The personal is political. Soulcentric individuation leads to, and is necessary for, positive cultural change. Positive cultural change is the single most effective facilitator of personal individuation. The two are necessarily and intricately interwoven. As a person matures into a soul-rooted adulthood, she naturally becomes a sustainer of her culture (if her culture is already healthy) or a transformer of it (if it is not). She sustains or transforms her culture directly through her soulwork and indirectly by way of the ecocentric field she generates while doing that work. (An ecocentric field is a complex of psychosocial forces that make it easier and more natural for people to act as members of the Earth community.) Through her being as well as her doing, she contributes imaginative new fibers for the fabric of a vital culture, a tapestry mutually and concurrently woven by all soulcentric members of her society, especially the true adults and elders.

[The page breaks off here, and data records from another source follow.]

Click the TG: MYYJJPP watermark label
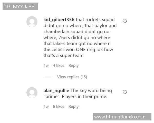The height and width of the screenshot is (123, 154). tap(21, 6)
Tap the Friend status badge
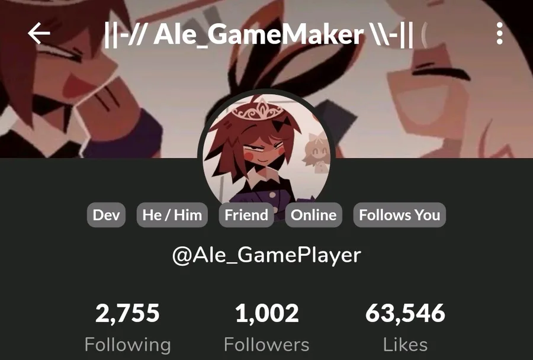 coord(246,215)
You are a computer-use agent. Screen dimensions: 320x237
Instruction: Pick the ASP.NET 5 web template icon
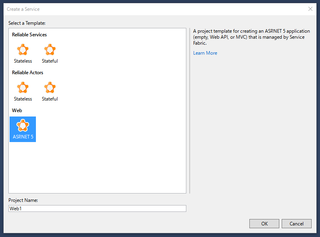(x=23, y=125)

As her circle of identity expands, the personal becomes increasingly political for her, and vice versa. The food she chooses to eat, for example, has everything to do with the environmental costs of growing that food and getting it to her. By the time of the Wellspring (ecocentric early adulthood), the life and health of the more-than-human community (the commons) has become her immediate, personal concern and fulfillment.
In terms of its
effects
, the political is personal in all stages of life — even an infant is affected by the public affairs (politics) of his culture — but we usually don’t become reliably aware of this reality until we reach a healthy Oasis (an ecocentric early adolescence). In terms of its
causes
, the political is not effectively sourced in the personal until the Wellspring, when our individual soulwork deeply serves the collective. (It’s in the Wellspring that we enter the North half of the Eco-soulcentric Developmental Wheel, the hemisphere of the collective.) In a society with few adults and elders, the personal is not generally recognized as political, and vice versa.